First U.S. Capitol Rioter To Stand Trial Convicted On All Counts

Guy Reffitt, the Texas Three Percenter who is the first U.S. Capitol rioter to stand trial, was convicted by a jury Tuesday of five felony counts stemming from the January 6 attack on the Capitol.

A federal jury in Washington, D.C. deliberated for roughly three hours before they found Reffitt guilty of five counts: obstruction of an official proceeding, being unlawfully present on Capitol grounds while armed with a firearm, transporting firearms during a civil disorder, interfering with law enforcement officers during a civil disorder, and obstruction of justice.

The government sought to cast Reffitt, a member of the Texas Three Percenter militia group, as a ringleader of one of the first waves of the mob that breached the Capitol. Video played by prosecutors during the trial showed Reffitt climbing a stone banister near where scaffolding had been put up in advance of President Joe Biden‘s inauguration, and him confronting U.S. Capitol Police officers who warned him to back down before they fired less-than-lethal ammunition and pepper spray to stop his advance.

At one point, the prosecution played out first-person footage that Reffitt recorded with a camera mounted on his helmet while in the crowd at the “Save America” rally prior to the attack.

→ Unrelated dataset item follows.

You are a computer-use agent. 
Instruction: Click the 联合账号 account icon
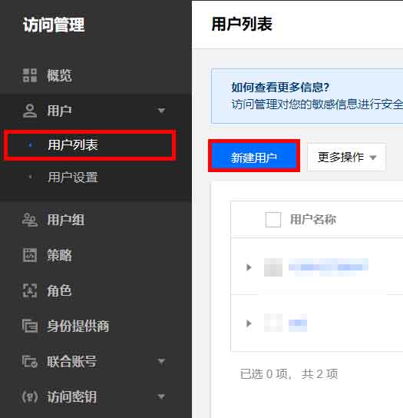pyautogui.click(x=30, y=361)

“We’re taking the Capitol before the day is out,” Reffitt says in the video while in the crowd at the rally. “Everybody is in the same harmony on that … dragging ’em out kicking and f***ing screaming.”

“I didn’t come here to play games … I just want to see Pelosi’s head hit every f***ing stair on the way out,” he says later. “I think we have the numbers to make it happen … without firing a single shot.”

Reffitt’s son, Jackson Reffitt, took the stand and testified against his father.

Before Jan. 6, Jackson Reffitt had flagged his father to the FBI with concerns about Reffitt’s increasingly violent rhetoric. Indeed, when Reffitt returned from Washington, he told his kids that “traitors get shot” in an apparent effort to get them to keep quiet.

Later, when the FBI called Jackson to ask if his father was at the Capitol on Jan. 6, Jackson confirmed that he was.

Reffitt is one of several Jan. 6 rioters accused of possessing a firearm while on Capitol grounds, and prosecutors said he traveled from his home in Texas to Washington with an AR-15 rifle and a Smith and Wesson .40 caliber pistol — though he is only alleged to have carried the pistol during the riot itself.

Each of the two obstruction charges carries a statutory maximum of 20 years in prison. The charge of entering and remaining in a restricted building or grounds with a firearm carries a statutory maximum of 10 years. Each of the two civil disorder charges carries a statutory maximum of five years in prison. The charges also carry potential financial penalties.

Reffitt is scheduled to be sentenced on June 8.